Feel for lower extremity pulses in trauma patients
Russell Cross MD
What to Do – Gather Appropriate Data
A trauma evaluation requires a complete and thorough examination beyond the ABCs of resuscitation. Secondary assessment includes careful examination of distal pulses. Absent lower extremity pulses could indicate aortic injury, vascular trauma from an adjacent fracture, or extremity compartment syndrome.
Patients with blunt aortic injury may show signs such as upper extremity hypertension, diminished femoral pulses (“pseudocoarctation”), and an intrascapular murmur. The presence of all three are distinctly uncommon, and diminished femoral pulses in a patient with history of blunt chest trauma or motor vehicle accident should always alert one to think of hidden aortic injury. Dissection should be suspected in any patient with a widened mediastinum on chest radiograph although a normal x-ray does not rule out an injury. Further imaging for dissection includes computed tomography scan or transesophageal echocardiogram.

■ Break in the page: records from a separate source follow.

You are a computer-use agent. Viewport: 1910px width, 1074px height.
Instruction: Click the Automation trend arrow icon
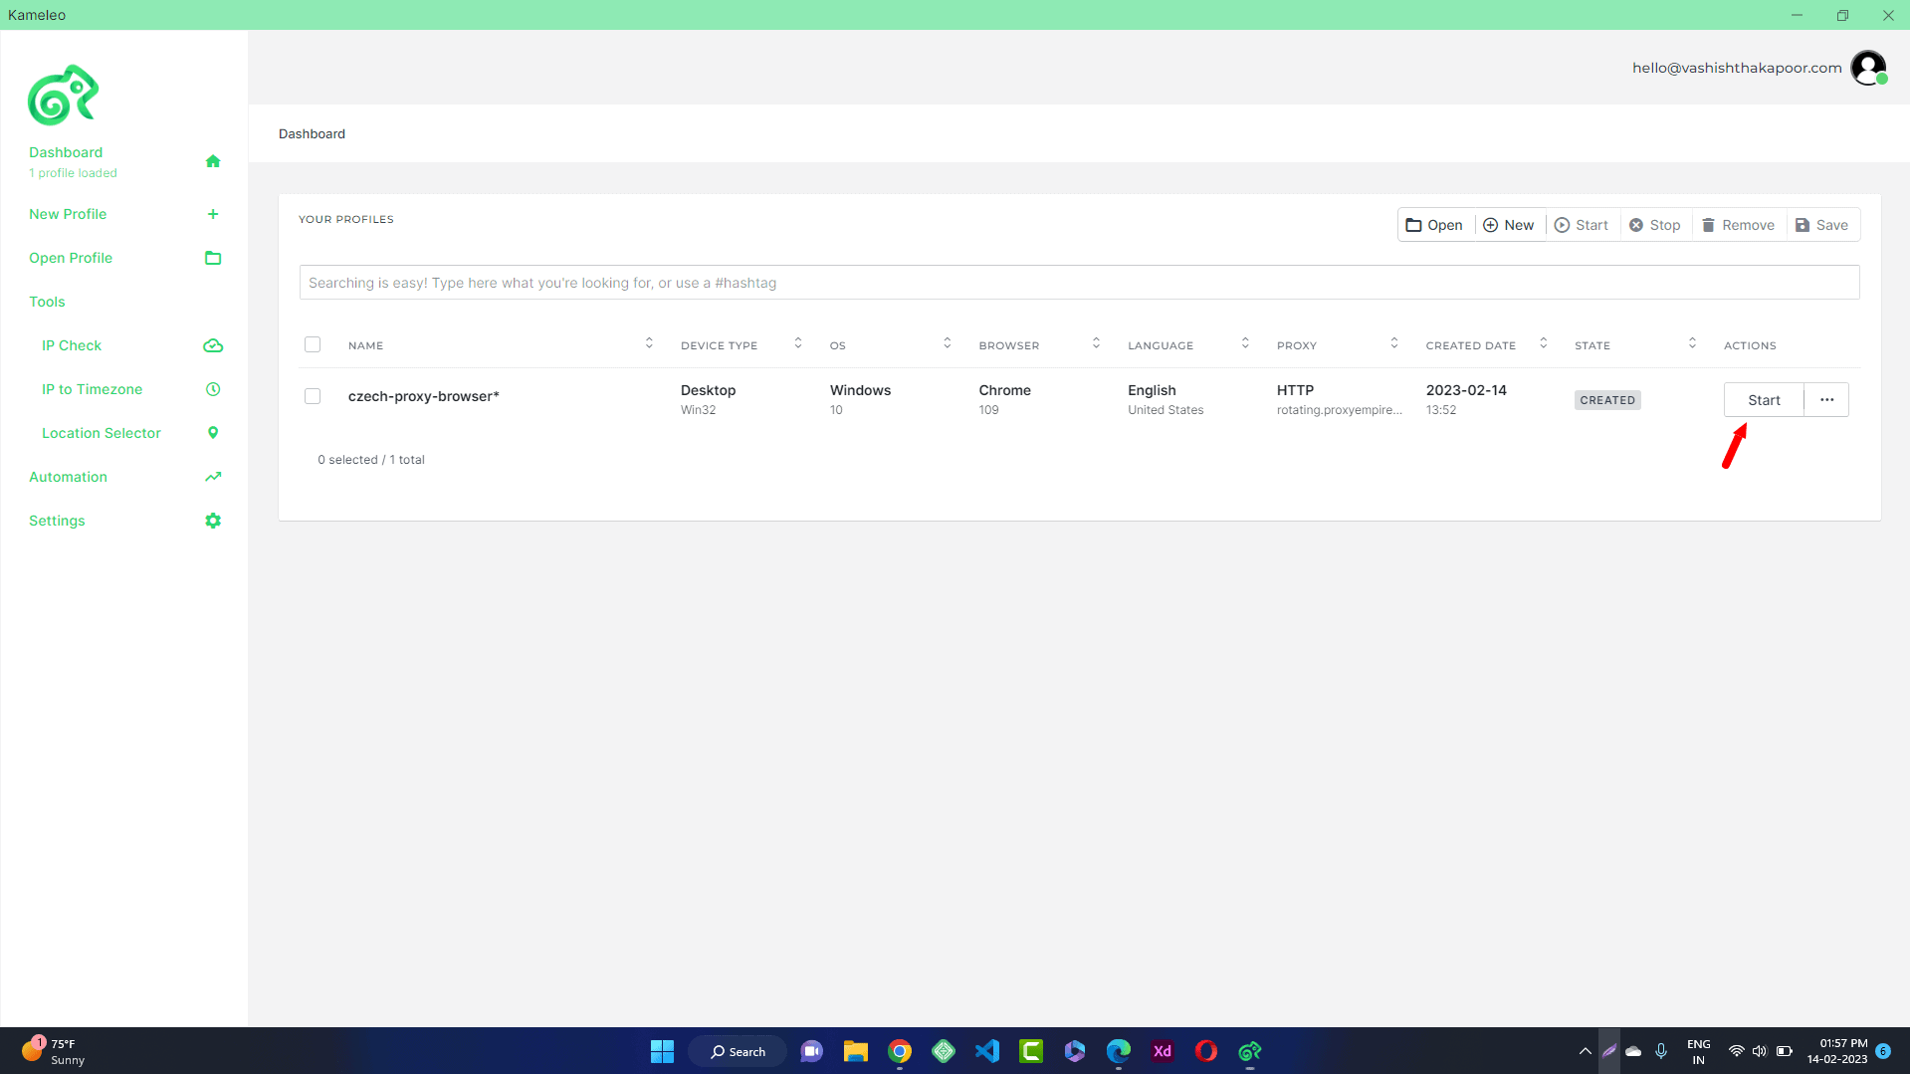point(212,477)
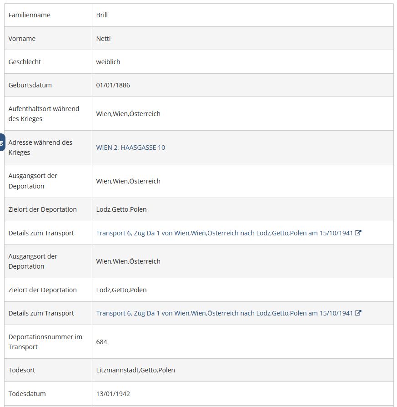Click the Todesort row label
Viewport: 397px width, 407px height.
point(21,370)
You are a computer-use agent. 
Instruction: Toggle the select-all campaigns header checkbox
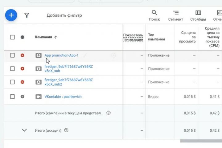pyautogui.click(x=12, y=37)
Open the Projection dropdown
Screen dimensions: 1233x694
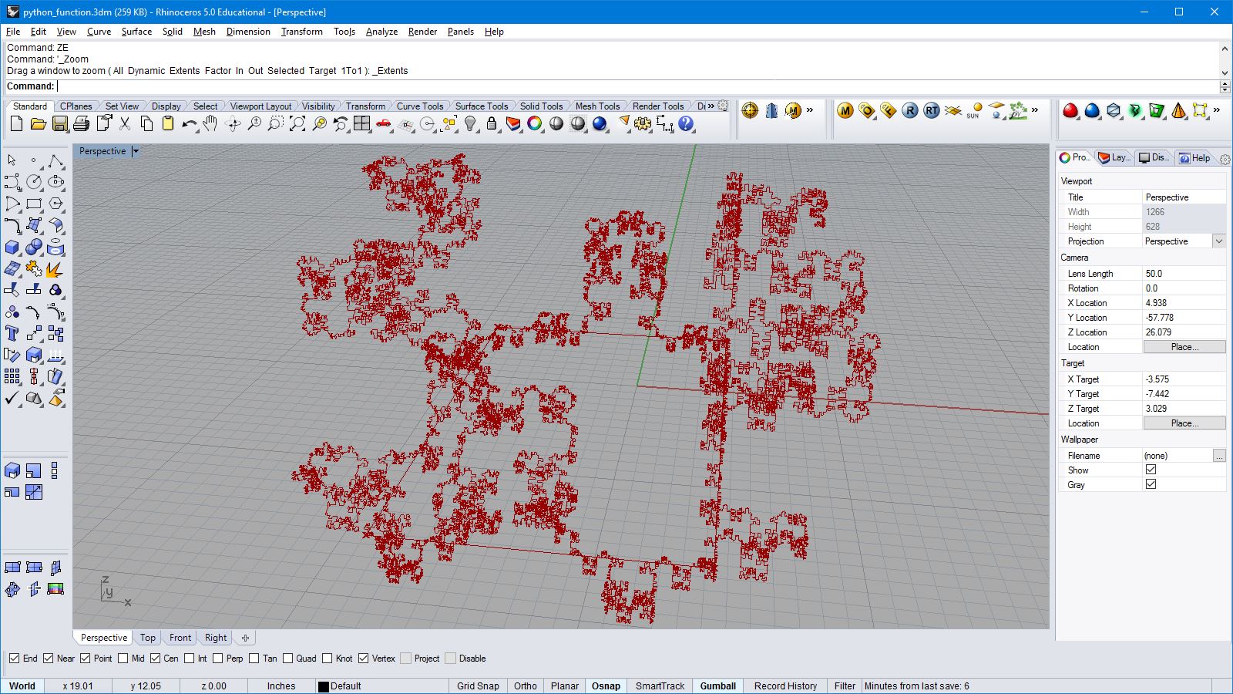point(1218,241)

Blunt aortic injury as part of blunt chest trauma, is responsible for 10% to 15% of motor vehicle-related deaths. It is a lethal injury that provides the surgeon with a small window of opportunity for effective surgical intervention. This window is often missed because the injury may be asymptomatic initially, followed later by catastrophic bleeding or other complications. In more than half the cases, the involved aortic segment is the proximal descending aorta just distal to the origin of the left subclavian artery. Less common is involvement of the aortic arch, the distal thoracic aorta at the diaphragm, or multiple sites.